The chicharron was my favourite part of the Bandeja Paisa. After our Comuna 13 tour, on the recommendation of Sergio, we headed across the road from the charity centre to what was essentially a woman’s front yard where she serves up food from her own kitchen. For a total of about £5 each we each had a plate of soup, glass of guandolo and a whole plate of delicious crispy, salty pork.

On guandolo, this is the local soft drink made with panela (cane sugar) and lemon.

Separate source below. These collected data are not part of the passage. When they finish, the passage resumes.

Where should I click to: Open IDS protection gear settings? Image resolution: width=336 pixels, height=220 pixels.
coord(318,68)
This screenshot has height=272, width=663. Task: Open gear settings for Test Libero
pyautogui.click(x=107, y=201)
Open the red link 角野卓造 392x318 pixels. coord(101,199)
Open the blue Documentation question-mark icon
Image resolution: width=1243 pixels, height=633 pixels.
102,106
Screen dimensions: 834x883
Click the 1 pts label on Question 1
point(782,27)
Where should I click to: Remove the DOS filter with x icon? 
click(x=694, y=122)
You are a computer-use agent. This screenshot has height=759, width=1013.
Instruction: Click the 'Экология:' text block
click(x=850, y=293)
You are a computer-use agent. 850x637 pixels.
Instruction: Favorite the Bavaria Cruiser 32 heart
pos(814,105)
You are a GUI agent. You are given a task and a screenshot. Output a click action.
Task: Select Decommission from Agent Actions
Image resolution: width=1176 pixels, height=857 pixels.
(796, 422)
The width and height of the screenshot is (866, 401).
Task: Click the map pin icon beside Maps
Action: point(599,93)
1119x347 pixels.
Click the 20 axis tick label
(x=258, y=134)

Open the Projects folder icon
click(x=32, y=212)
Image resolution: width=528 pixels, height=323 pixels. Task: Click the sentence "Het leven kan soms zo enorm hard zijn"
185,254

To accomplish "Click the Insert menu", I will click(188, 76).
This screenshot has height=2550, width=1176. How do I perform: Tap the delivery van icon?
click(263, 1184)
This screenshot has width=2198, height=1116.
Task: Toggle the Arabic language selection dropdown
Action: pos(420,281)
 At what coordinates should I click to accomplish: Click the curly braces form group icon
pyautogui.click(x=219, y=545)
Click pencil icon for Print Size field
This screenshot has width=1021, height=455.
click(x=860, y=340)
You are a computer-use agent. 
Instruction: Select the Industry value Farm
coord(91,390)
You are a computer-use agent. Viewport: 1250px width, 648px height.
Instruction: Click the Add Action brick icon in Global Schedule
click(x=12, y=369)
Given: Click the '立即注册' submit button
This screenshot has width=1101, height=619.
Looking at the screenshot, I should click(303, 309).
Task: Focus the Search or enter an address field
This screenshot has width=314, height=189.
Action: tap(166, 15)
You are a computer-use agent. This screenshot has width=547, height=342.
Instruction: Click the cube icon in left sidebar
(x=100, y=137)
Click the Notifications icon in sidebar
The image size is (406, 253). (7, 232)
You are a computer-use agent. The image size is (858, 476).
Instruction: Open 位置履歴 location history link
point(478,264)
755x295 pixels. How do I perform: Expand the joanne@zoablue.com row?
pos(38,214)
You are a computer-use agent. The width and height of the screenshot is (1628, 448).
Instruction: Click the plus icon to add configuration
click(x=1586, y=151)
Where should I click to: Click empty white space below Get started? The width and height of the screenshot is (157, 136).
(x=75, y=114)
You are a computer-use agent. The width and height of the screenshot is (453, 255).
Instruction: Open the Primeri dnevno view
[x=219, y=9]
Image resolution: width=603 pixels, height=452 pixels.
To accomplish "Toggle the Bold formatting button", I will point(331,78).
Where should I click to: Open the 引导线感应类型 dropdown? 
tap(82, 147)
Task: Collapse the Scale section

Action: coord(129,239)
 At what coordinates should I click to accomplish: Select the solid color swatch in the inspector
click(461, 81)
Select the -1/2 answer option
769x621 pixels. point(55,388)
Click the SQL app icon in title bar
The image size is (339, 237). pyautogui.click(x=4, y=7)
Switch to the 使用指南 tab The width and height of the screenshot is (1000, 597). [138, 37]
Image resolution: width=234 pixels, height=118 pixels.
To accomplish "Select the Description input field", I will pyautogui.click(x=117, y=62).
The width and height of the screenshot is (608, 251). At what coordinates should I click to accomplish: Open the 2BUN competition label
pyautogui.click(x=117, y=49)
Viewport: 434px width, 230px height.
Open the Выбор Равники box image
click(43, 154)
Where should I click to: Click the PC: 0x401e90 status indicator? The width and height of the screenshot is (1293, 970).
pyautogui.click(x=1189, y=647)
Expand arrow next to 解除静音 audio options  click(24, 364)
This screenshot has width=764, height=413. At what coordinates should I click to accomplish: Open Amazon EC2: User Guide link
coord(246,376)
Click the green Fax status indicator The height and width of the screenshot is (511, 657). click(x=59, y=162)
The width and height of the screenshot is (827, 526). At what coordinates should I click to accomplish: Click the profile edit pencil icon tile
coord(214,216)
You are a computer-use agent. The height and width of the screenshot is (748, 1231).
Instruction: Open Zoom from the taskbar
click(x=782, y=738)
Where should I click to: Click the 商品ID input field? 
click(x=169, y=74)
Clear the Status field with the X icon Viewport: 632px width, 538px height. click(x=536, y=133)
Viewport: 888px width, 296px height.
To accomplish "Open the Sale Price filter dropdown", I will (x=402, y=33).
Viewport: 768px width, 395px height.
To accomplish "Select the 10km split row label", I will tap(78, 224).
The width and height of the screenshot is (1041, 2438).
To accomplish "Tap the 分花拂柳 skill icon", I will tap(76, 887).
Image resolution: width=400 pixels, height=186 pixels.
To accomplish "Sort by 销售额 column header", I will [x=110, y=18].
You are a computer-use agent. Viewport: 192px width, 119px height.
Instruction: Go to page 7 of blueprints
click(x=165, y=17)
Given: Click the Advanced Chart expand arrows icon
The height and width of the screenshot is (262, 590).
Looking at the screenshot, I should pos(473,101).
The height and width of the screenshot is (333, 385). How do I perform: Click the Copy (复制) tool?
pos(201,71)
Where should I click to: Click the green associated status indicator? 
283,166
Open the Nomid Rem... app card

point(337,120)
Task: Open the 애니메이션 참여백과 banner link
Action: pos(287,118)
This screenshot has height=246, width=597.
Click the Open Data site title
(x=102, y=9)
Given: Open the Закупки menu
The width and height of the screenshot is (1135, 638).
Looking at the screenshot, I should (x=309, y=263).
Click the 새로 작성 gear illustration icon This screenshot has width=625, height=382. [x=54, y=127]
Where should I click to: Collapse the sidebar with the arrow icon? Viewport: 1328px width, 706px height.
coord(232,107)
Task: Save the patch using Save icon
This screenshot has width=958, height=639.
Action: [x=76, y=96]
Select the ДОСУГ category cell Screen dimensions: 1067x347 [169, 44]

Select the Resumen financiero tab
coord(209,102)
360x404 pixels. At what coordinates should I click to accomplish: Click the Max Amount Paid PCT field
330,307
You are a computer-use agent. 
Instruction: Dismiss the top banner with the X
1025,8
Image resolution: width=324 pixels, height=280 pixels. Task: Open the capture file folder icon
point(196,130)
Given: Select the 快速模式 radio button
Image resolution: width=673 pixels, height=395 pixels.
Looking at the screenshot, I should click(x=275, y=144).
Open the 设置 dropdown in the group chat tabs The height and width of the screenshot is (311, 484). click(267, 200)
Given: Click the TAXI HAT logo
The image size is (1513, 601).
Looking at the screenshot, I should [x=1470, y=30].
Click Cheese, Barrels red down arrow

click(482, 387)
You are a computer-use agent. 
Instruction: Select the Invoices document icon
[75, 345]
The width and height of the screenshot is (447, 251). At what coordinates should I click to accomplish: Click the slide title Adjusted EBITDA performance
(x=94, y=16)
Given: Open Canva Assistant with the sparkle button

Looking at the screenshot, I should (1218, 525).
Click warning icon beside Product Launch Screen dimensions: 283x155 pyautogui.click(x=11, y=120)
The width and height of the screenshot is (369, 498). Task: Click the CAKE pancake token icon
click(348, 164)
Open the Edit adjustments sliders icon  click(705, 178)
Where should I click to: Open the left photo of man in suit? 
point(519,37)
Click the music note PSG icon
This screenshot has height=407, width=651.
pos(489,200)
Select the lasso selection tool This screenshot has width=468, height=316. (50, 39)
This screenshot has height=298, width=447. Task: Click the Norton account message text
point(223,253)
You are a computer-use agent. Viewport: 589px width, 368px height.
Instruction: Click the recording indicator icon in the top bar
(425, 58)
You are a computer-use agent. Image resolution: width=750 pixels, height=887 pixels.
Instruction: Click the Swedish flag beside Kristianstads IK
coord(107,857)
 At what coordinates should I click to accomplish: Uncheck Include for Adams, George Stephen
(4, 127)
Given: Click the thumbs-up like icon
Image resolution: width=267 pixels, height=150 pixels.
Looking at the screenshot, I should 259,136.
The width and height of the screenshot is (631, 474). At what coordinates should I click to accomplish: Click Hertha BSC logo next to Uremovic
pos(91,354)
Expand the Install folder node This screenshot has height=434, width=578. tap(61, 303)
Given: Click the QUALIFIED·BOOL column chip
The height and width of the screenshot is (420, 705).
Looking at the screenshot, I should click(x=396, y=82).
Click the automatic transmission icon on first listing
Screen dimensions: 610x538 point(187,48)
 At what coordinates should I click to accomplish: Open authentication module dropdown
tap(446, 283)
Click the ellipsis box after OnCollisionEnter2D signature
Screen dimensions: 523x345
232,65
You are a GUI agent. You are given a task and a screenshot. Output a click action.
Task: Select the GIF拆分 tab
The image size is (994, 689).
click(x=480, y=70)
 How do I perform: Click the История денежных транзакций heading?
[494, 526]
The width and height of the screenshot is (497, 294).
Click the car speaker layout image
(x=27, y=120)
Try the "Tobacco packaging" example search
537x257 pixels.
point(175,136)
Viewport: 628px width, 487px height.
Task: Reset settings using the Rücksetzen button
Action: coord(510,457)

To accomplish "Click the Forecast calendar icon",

Colombians don’t have any kind of national cocktail. The local spirit is aguardiente, which was originally made in slightly different versions by the various regional governments. We finished off our Laureles food tour with a couple of shots of these on the street. Its anise flavour, so tastes like sambuca…I have to say, this is one culinary area where Colombia should up the game!
When eating out we also tried mondongo, a tripe stew (why are so many countries in the world up on tripe, but the UK still turns its nose up?!) and ajiaco, a shredded chicken and potato stew.
More fruit was consumed when trying the popular street food, mango biche (green mango). We tried it the Colombian way, with lemon and salt added. It was ok, but possibly suffered for not being chilled. Which was completely remedied on the Comuna 13 tour when we were given it in ice lolly form, again topped with lemon and salt. With the ice, it was now like having a non-alcoholic margarita so I was loving it.

And as a good example of why the fruit market tour was a good idea, I got a bit too brave and bought some lulos in a supermarket, after having an ice lolly flavoured as such on the city walking tour. Turns out they are rather sour, and usually reserved for juices or ice cream.